Updated

A terror informant arrested in 2004 identified one of the London transit system bombers as a possible threat, according to U.S. officials who said the tip was too vague to foil last year's deadly attack.

The FBI passed on the warning about Mohammed Sidique Khan to British authorities before the July 7 bombings, two U.S. law enforcement officials based in New York said Tuesday.

The informant, Mohammed Junaid Babar, identified Khan as a potential terrorist, said the officials, who spoke on condition of anonymity because the investigation is based in Britain. However, they said, Babar offered no specific information about a plot targeting the transit system.

Khan and fellow bomber Shehzad Tanweer were briefly put under surveillance by Britain's MI5 security agency in 2004, but the operation was halted when security services decided the men did not pose any immediate threat. They were among four men who later blew up three subways and a double-decker bus, killing 52 commuters and themselves.

Khan, a 30-year-old Briton of Pakistani descent, reportedly had traveled to Pakistan. In a videotape that surfaced after the bombings, he said he was inspired by Al Qaeda leader Usama bin Laden.

Babar, a U.S. citizen of Pakistani descent, has pleaded guilty to terrorism charges in federal court in Manhattan.
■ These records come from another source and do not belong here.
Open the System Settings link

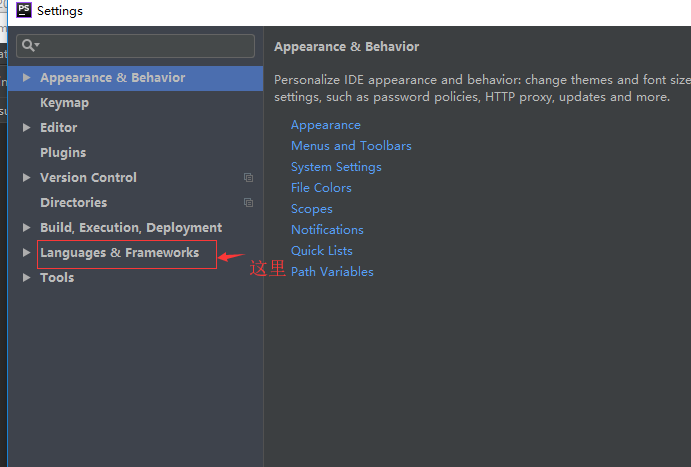click(x=336, y=167)
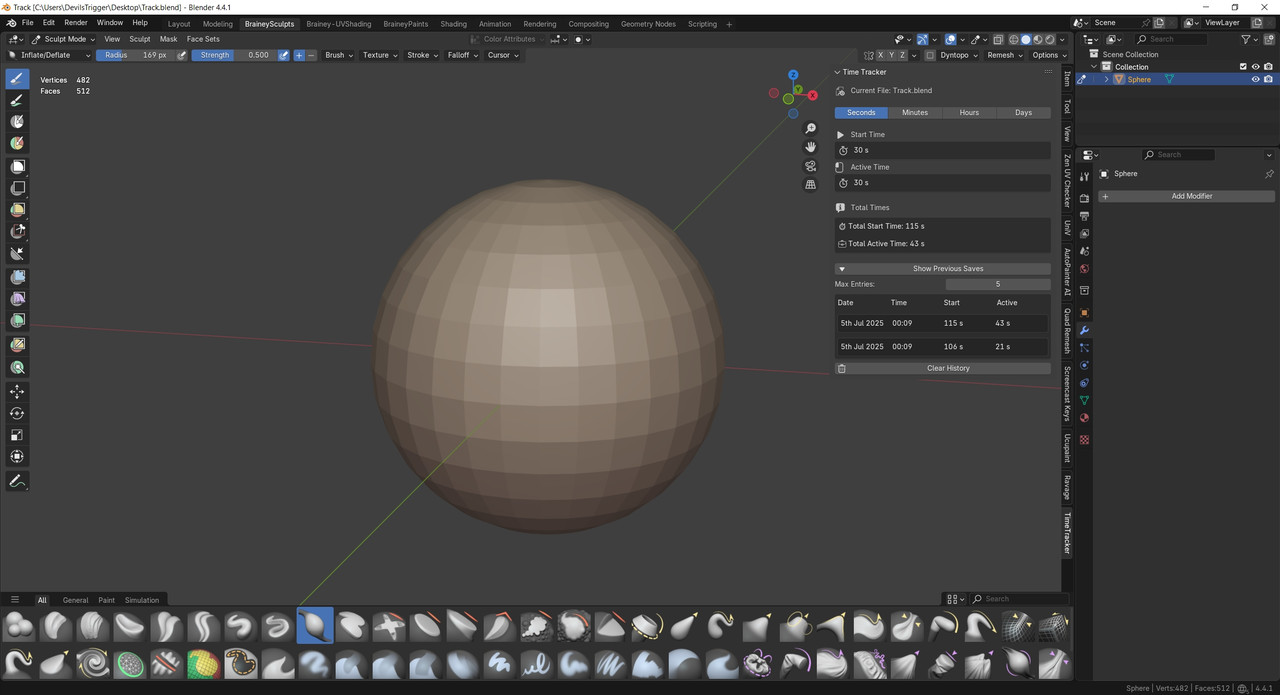The image size is (1280, 695).
Task: Switch perspective/orthographic grid gizmo icon
Action: pos(811,185)
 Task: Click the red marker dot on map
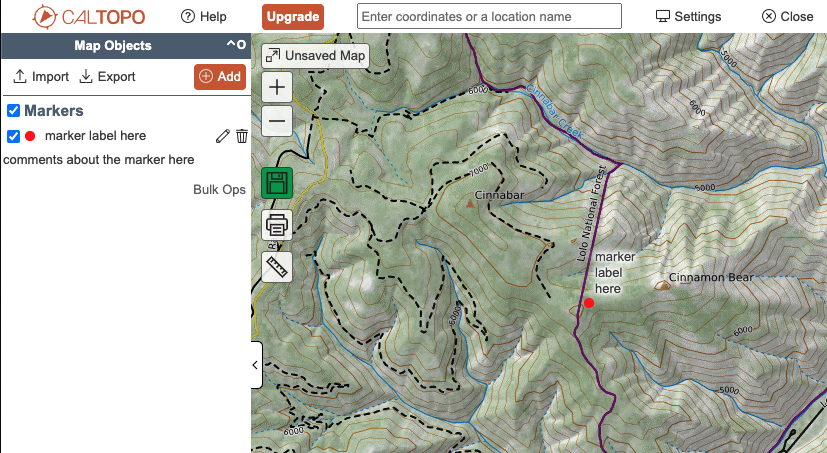tap(589, 302)
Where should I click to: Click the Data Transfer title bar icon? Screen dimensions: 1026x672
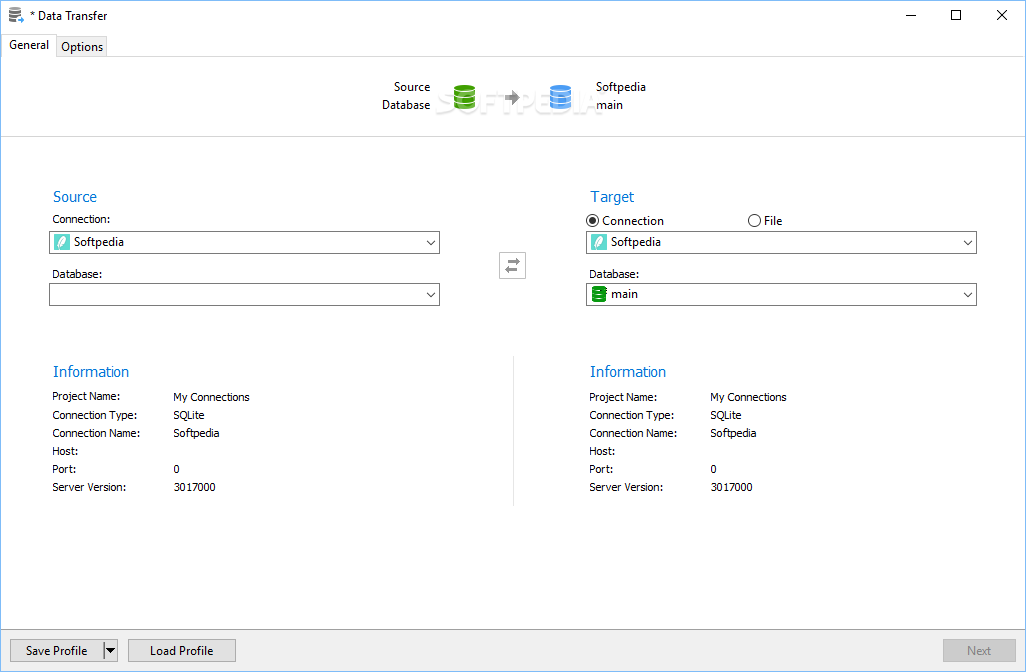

In his plea agreement, he described traveling to the Pakistani province of Waziristan to supply cash and military equipment to Al Qaeda and providing members of the Pakistani terror cell in London with material for fertilizer bombs.

A scheme to blow up pubs, restaurants and train stations was foiled in March 2004, when British authorities arrested several suspects and seized 1,000 pounds of ammonium nitrate from a storage locker in London. Babar, who remains in custody in New York, is due in Britain later this month to give prosecution evidence at the trial of seven men charged in the plot.

Britain's Home Office and London's Metropolitan Police have refused to comment on Babar's claims about intelligence related to Khan, citing government policy not to discuss issues of security or intelligence.

The British government is to publish at least part of a review of intelligence on the July 7 bombings after Home Secretary Charles Clarke called for a narrative of events leading to the bombings.